A criminal group has seized control of 25,000 Unix servers since 2011, forcing them to send out more than 35 million malware-laden spam messages per day, according to security researchers at ESET.

ESET uncovered the campaign, which is codenamed Operation Windigo, during a joint operation with the German Bund Computer Emergency Response Team (CERT) and the Swedish National Infrastructure for Computing (SNIC) agency.

The attack reportedly used advanced malware designed to target the Unix servers. The malware let the hackers take control of the servers and use them to infect visitors to sites hosted on them with data-stealing code. The popular cPanel and Linux Foundation sites are confirmed victims of the Windigo hackers.

ESET security researcher Marc-Étienne Léveillé said: "Windigo has been gathering strength, largely unnoticed by the security community, for over two and a half years, and currently has 10,000 servers under its control.

"Over 35 million spam messages are being sent every day to innocent users' accounts, clogging up inboxes and putting computer systems at risk. Worse still, each day over half a million computers are put at risk of infection, as they visit websites that have been poisoned by web server malware planted by Operation Windigo redirecting to malicious exploit kits and advertisements."
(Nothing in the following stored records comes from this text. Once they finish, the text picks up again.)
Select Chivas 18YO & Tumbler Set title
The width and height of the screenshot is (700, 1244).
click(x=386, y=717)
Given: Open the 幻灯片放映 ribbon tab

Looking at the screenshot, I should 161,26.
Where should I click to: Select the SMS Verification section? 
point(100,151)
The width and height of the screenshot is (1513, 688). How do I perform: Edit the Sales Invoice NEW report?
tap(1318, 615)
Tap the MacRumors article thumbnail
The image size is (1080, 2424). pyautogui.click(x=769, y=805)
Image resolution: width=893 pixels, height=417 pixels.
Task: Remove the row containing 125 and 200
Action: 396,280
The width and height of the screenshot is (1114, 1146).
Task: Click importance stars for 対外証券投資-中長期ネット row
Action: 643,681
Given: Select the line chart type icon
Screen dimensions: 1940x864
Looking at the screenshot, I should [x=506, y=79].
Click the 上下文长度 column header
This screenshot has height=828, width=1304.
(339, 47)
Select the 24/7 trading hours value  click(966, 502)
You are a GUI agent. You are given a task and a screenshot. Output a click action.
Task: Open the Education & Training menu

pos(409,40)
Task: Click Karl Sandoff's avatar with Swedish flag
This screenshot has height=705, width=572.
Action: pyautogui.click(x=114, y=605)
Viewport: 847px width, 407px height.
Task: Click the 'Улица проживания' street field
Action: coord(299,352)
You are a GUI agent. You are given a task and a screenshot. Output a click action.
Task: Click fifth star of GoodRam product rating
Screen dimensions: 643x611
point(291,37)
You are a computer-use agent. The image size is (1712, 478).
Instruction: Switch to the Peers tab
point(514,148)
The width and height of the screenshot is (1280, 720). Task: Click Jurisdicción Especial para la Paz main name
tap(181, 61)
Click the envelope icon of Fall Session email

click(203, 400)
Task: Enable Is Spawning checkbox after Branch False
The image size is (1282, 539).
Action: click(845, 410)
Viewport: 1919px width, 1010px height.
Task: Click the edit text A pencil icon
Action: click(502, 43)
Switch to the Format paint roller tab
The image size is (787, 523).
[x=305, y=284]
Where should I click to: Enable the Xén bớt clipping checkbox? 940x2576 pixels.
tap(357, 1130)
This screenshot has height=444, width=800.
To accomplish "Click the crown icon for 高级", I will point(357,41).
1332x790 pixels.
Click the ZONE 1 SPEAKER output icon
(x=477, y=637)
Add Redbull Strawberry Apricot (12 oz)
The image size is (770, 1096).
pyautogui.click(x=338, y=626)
Léveillé added that the malware used reacts differently to Mac and Windows systems. Sites under Windigo's command reportedly only attempt to infect Windows machines and simply redirect Mac users to non-malicious dating sites and iPhone users to pornographic webpages.

Léveillé said the advanced nature of the malware means victims will have to wipe infected systems and reinstall their operating systems and software from scratch.

"We realise that wiping your server and starting again from scratch is tough medicine, but if hackers have stolen or cracked your administrator credentials and had remote access to your servers, you cannot take any risks," he said.

"Sadly, some of the victims we have been in touch with know that they are infected, but have done nothing to clean up their systems – potentially putting more internet users in the firing line."

Using legitimate websites to spread malware is an increasingly common tactic within cyber criminal groups. Researchers at security firm Sucuri uncovered a similar campaign that had hijacked more than 162,000 legitimate WordPress sites earlier in March.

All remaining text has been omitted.